**Work request**: Write every entry out again, exactly as given.
-- -- --
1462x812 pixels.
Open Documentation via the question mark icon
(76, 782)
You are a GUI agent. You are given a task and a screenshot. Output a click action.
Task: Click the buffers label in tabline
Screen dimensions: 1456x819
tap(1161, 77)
-- -- --
**Your response**:
1462x812 pixels.
Open Documentation via the question mark icon
(76, 782)
You are a GUI agent. You are given a task and a screenshot. Output a click action.
Task: Click the buffers label in tabline
Screen dimensions: 1456x819
tap(1161, 77)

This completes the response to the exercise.